Tolerability-guided dose adjustment of afatinib reduced the incidence and severity of adverse drug reactions (ADRs) without affecting efficacy in the LUX-Lung (LL) studies in EGFR mutation-positive (EGFRm+) NSCLC. We evaluated the impact of modifying the recommended starting dose of afatinib (40mg) on efficacy and safety in a real-world setting.
This non-interventional, observational, multi-country/site study used medical records of TKI-naïve patients with EGFRm+ (Del19/L858R) NSCLC treated with first-line afatinib. Primary outcomes were incidence of ADRs, time on treatment (TT), and time to progression (TTP), relative to LL3. Secondary outcomes were percentage of patients with/reasons for modified starting dose.

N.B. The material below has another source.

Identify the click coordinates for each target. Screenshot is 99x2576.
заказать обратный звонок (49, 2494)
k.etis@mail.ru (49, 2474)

Overall, 228 patients from 13 countries were included. Baseline characteristics were similar to LL3, but with more Del19 (78% vs. 49%) and fewer Asian patients (44% vs. 72%); 12% had ECOG PS2/3; 31% received afatinib starting doses of <40mg, 20% of whom increased their dose during the study. Of the 40mg starters, 67% underwent dose reductions which occurred more frequently in females, Eastern-Asian patients, and in those with lower body weight. ADRs were the main reason for dose modifications; overall ADR incidence in the
<40mg starters was similar to ≥40mg starters, with fewer ≥G3 ADRs and SAEs than LL3 (28% vs. 49% and 5% vs. 14%, respectively). Median TT and TTP (18.7 and 20.8 months, respectively) were not impacted by dose adjustments. The effectiveness of afatinib was demonstrated across all patient subgroups (ECOG PS0/1 vs. 2/3, age <75 vs. ≥75 years, EGFRm); TT and TTP were significantly longer in patients with ECOG PS0/1 vs. PS2/3.
Dose adjustments with afatinib in real-world practice reduced the frequency and intensity of ADRs without impacting efficacy. A long TT/TTP regardless of afatinib dose adjustments, and an acceptable safety profile highlighted the benefit of tailoring afatinib dose based on individual patient characteristics and ADRs.